As I mentioned, I fell into teaching on Skillshare. At the time I wouldn’t even call myself a teacher, I had a sense of imposter syndrome. But Skillshare positioned it as “sharing a project you know,” and I thought well I can do that. Now teaching is a big part of what I do. I cover drawing and painting, but also things like building websites and changing careers.
I think my background as a lawyer helps me process information clearly, and my experience as a self-taught beginner gives me a lot of empathy in how I teach others. So most of my classes are about that—sharing creative skills in a mindful way, helping people overcome their blocks or inner critics. Students really resonate with that.
Although you have a very busy and thriving career, mindfulness and meditation is also very important to you. Why is this?
I have found it to be critical in all parts of life. I was completely out of touch with that side of me before I started this journey. Thankfully, I found my creative and spiritual path dovetailing. I think it has a lot to do with finding yourself. I recommend it for anyone, anywhere, any age. It helps ground everything. It was especially helpful during the pandemic.
Since the pandemic, so many people are quitting their jobs and finding ways to better balance home life, passion, and financial stability on their own terms. What advice would you give to others who are looking to do what you have done?

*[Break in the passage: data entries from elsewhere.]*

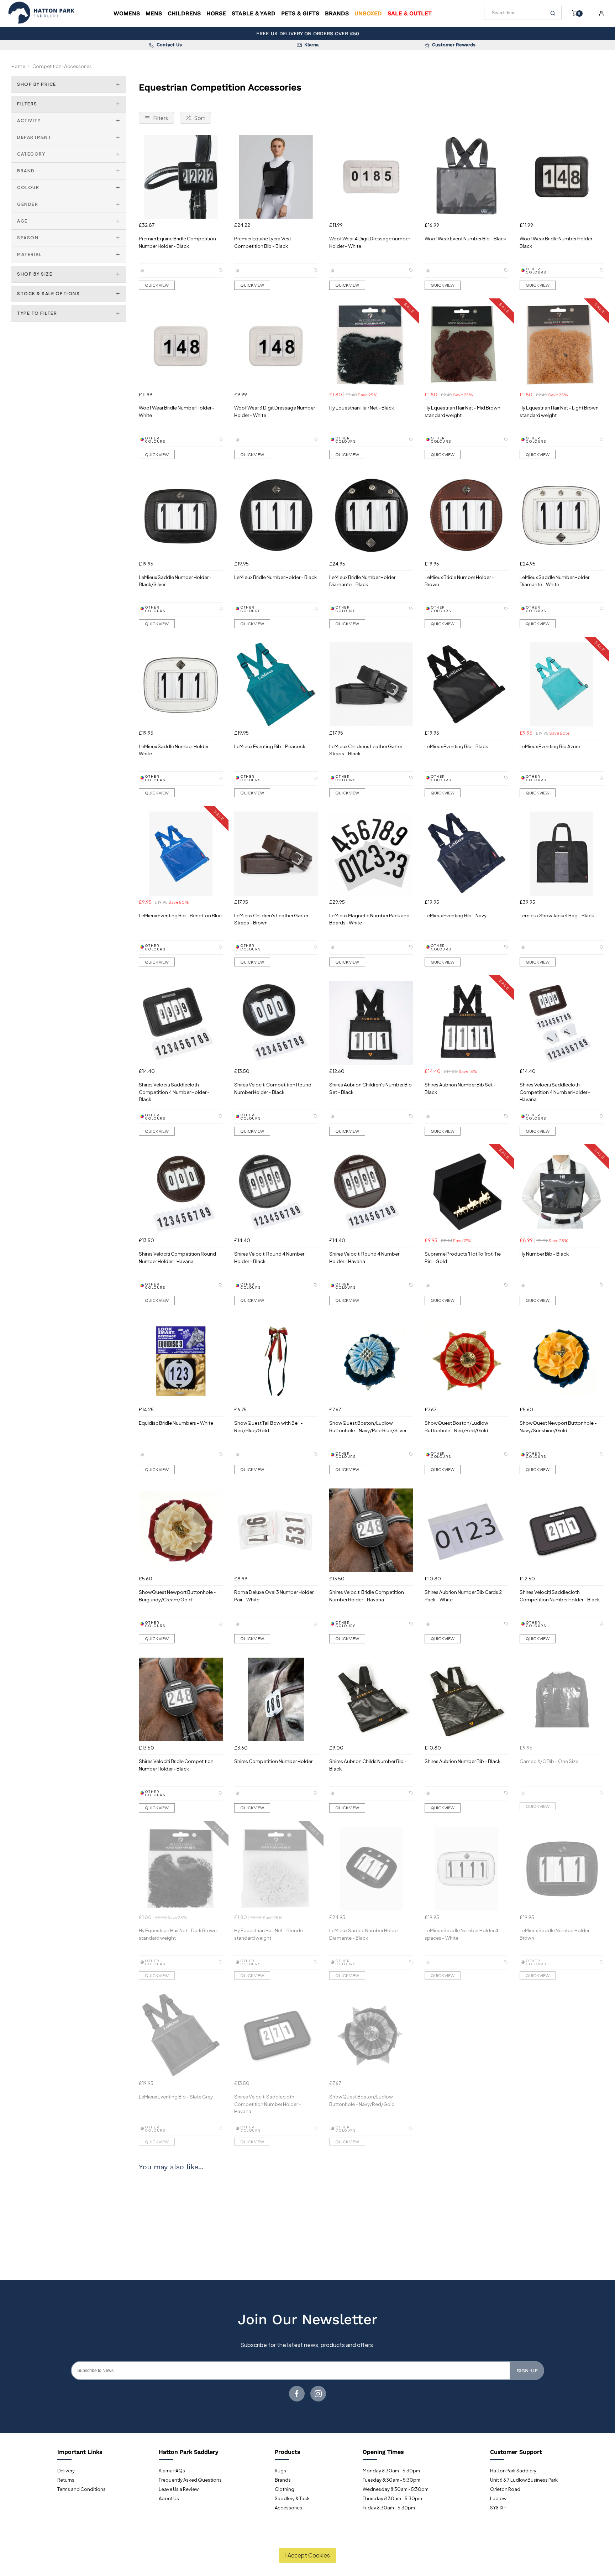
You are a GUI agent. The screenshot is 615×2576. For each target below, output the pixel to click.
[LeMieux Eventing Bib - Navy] (467, 854)
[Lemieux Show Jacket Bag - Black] (562, 854)
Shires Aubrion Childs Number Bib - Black (368, 1765)
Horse (216, 13)
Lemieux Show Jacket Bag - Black (557, 915)
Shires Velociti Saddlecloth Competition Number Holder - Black (560, 1595)
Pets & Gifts (300, 13)
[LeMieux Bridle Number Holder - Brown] (467, 515)
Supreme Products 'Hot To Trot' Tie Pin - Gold (463, 1257)
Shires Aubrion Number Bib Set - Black (460, 1088)
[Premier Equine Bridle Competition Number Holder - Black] (181, 177)
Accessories (288, 2507)
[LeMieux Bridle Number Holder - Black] (276, 515)
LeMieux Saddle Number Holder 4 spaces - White (461, 1934)
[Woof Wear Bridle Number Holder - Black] (562, 177)
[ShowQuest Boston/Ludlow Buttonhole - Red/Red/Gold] (467, 1361)
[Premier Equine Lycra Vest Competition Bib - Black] (276, 177)
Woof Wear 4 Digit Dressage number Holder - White (369, 242)
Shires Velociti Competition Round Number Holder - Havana (177, 1257)
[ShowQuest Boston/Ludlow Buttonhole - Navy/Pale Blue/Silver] (371, 1361)
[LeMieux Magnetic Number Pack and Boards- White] (371, 854)
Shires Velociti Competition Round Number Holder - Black (272, 1088)
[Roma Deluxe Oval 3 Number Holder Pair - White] (276, 1530)
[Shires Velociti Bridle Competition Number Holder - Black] (181, 1700)
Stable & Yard (253, 13)
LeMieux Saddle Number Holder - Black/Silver (175, 581)
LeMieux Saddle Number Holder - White (175, 750)
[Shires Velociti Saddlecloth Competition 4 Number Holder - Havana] (562, 1023)
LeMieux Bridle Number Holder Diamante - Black (362, 581)
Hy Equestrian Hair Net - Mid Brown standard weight (462, 411)
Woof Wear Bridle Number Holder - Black (557, 242)
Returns (65, 2480)
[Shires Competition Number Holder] (276, 1700)
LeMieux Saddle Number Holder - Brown (556, 1934)
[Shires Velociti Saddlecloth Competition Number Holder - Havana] (276, 2035)
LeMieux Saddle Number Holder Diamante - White (554, 581)
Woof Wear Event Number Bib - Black (465, 238)
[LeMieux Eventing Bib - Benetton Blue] (181, 854)
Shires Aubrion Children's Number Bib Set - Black (370, 1088)
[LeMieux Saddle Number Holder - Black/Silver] (181, 515)
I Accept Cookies (307, 2555)
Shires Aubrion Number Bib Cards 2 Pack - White (463, 1595)
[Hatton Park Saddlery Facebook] (297, 2394)
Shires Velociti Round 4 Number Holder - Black (269, 1257)
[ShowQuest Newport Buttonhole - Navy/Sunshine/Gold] (562, 1361)
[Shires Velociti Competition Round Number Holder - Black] (276, 1023)
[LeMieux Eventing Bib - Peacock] (276, 684)
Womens (127, 13)
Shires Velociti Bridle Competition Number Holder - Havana (366, 1595)
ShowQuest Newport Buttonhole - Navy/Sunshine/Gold (558, 1426)
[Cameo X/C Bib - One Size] (562, 1700)
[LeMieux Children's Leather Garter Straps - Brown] (276, 854)
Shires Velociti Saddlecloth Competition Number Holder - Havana (267, 2103)
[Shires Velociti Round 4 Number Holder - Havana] (371, 1192)
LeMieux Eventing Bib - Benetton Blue (180, 915)
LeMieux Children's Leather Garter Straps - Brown (271, 919)
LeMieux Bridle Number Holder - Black (275, 577)
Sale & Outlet (410, 13)
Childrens (184, 13)
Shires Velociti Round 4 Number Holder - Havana (364, 1257)
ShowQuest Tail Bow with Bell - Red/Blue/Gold (268, 1426)
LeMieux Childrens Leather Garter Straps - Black (365, 750)
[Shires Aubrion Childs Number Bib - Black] (371, 1700)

Make a plan—financial, learning, business. It’s hard to be creative when you have too much financial stress, but a little bit can be good. Next, take action. I know it can seem scary but it’s what life is for. It’s so worth it! Keep an open mind, stay flexible and adaptable. There are so many ways to make a living now—as one door closes, so many more open. It’s really in our hands.
Lastly, be patient with yourself. Don’t believe promises of overnight successes and riches. That’s not worth it. Stay true to yourself, honor the time it takes to create a meaningful skill and build a meaningful life, and it will work out.
What has been your favorite commissioned project so far?
I’m currently working on a picture book with an award-winning video game company I share a lot of values with. I’m excited about that.
Who would be your ideal client/creative project in the future?
I’d like to do a collaboration in the mindfulness and sustainability realm, so it could be Headspace, Patagonia, or something along those lines!